Bir rüya gördüm; gökyüzü daha çok yaşıyordu seni, rahmetine eş gözyaşları dökercesine ağlıyordu bulutlar. Kuşlar seherde, kuşluk anlarında daha bir şen ötüyorlardı. Rüzgârlar kokunu taşıyordu çiçeklere saba rüzgârlarından.
Güllerin boynuna birer damla yaş süzülüyordu hasretten. Çiğ tanesi diye geçip gidiyordu bazıları.
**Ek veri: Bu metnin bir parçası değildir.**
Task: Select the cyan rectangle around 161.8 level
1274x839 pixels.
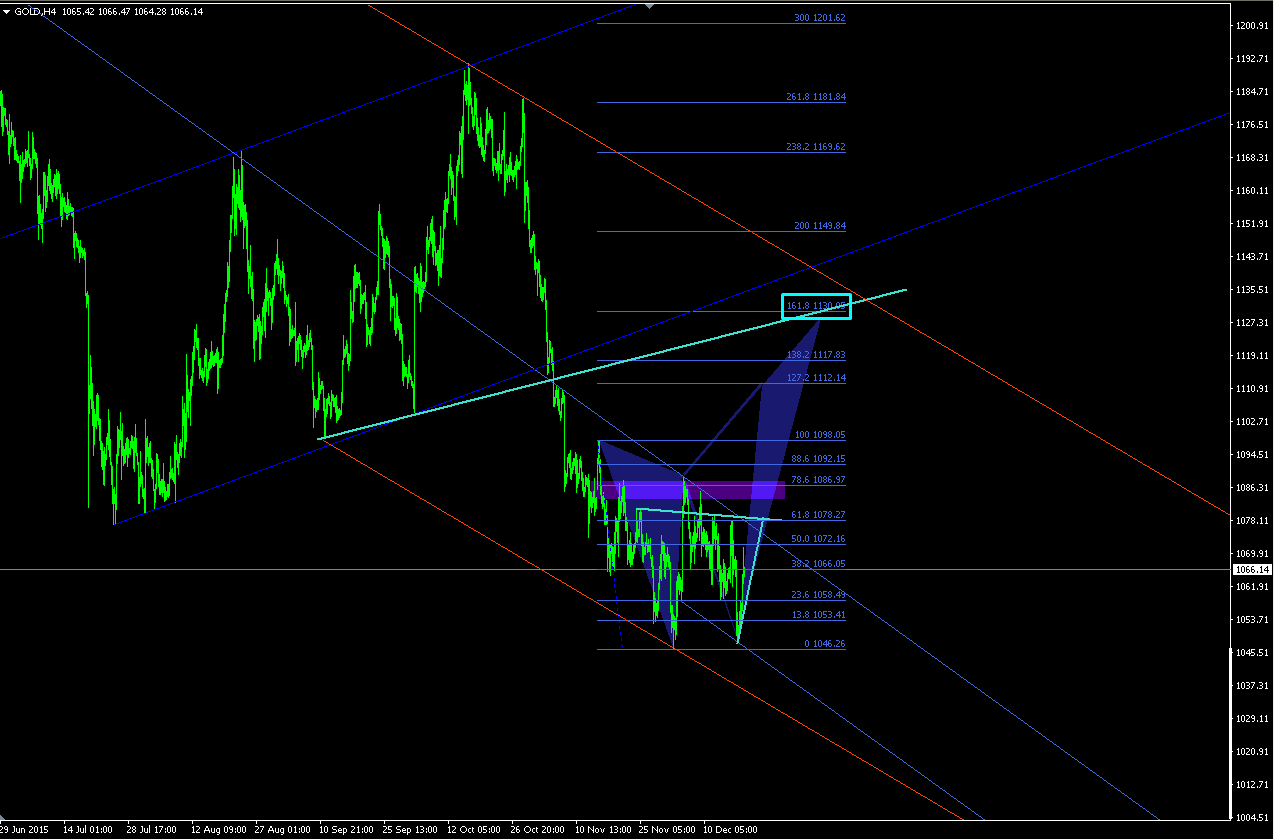Action: 816,307
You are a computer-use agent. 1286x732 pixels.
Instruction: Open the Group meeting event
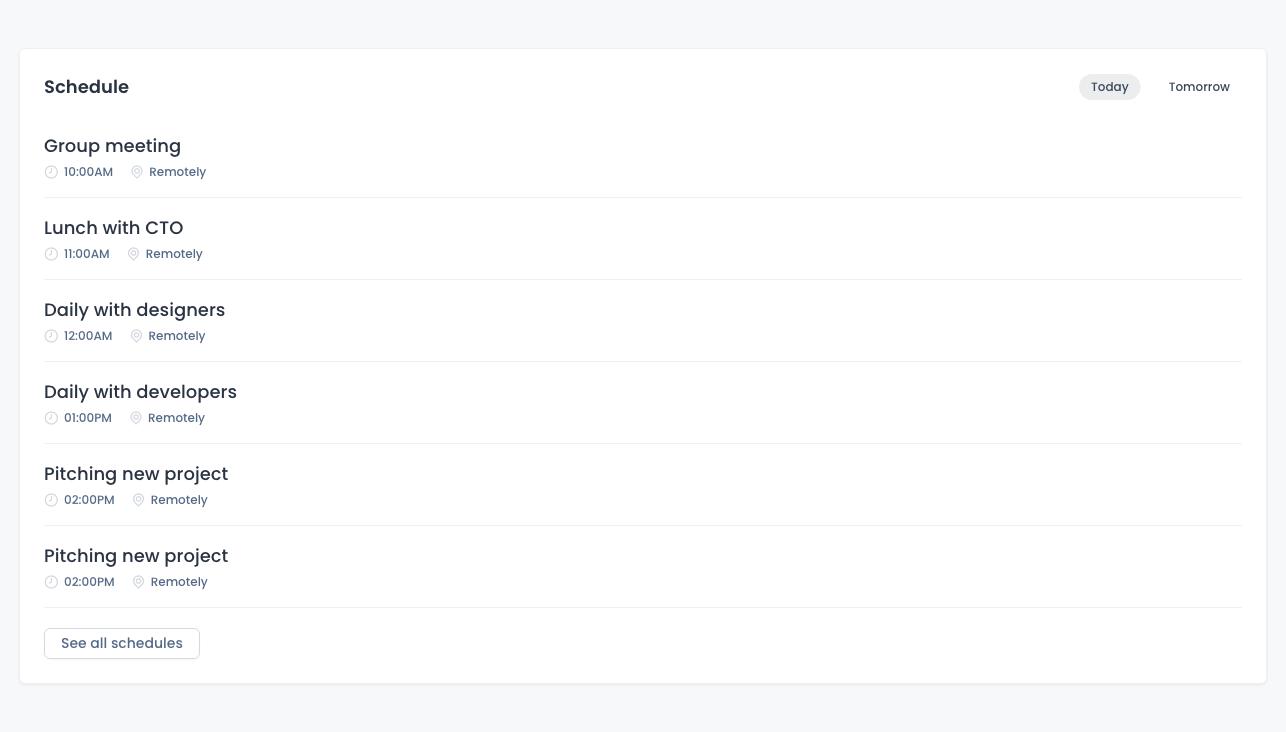coord(112,146)
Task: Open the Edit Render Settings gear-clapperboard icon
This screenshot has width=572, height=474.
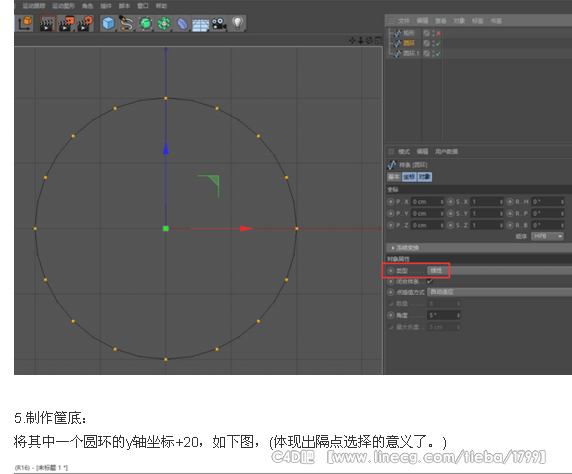Action: tap(85, 24)
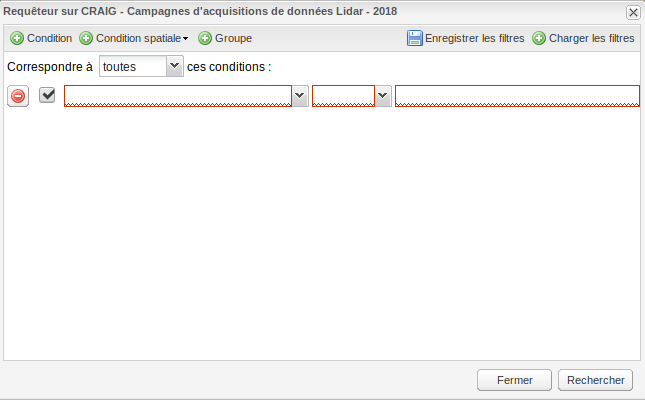Uncheck the condition row checkbox
The height and width of the screenshot is (400, 645).
[x=47, y=95]
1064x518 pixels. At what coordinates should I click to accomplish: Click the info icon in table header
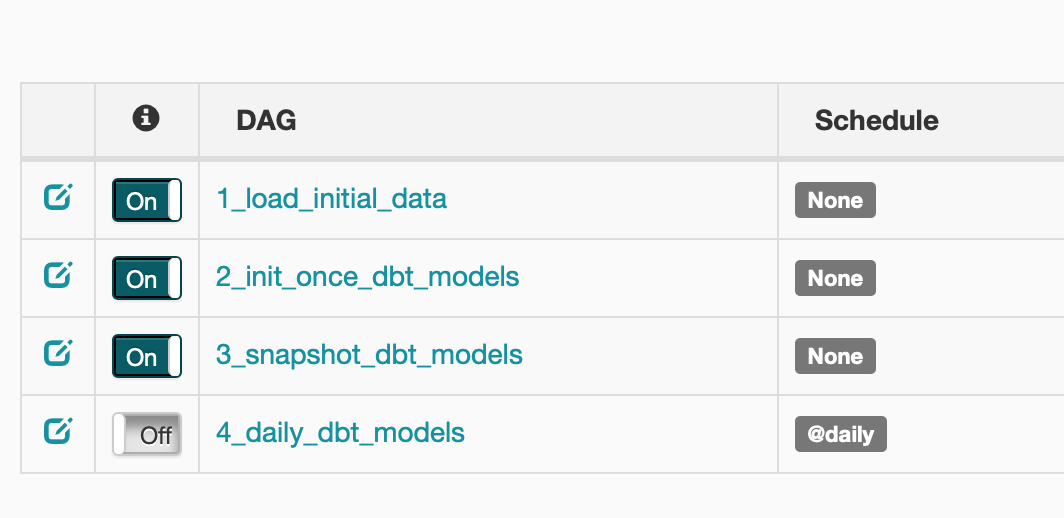click(146, 118)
Gül’ün aşkını bilmeyenler süsü zannediyordu o yaşı. Yas’tan ağlıyordu oysa güller. Dikenlerin sevdası bile SANA iken, kokusunu senin aşk kokulu kalbinden alarak gül olan güller kanıyordu…
Sonra uyandım uykumdan, meğer SEN doğuyormuşsun EFENDİM…
Biz ölüyormuşuz.
Unutuyormuşuz her gün bir güneş gibi doğduğunu, sonra kokuşmuş insanlığımız boy atıyormuş, dile gelip KUTLUYORMUŞ bizi, bir haftalığına insan olduğumuz için…
SENİN kutlu bir ömür olduğunu unutup, kendimize KUTLU BİR ÖLÜM HAFTASI hediye ediyormuşuz…
Seni anlamayan, her yürek ölüdür… EFENDİM…!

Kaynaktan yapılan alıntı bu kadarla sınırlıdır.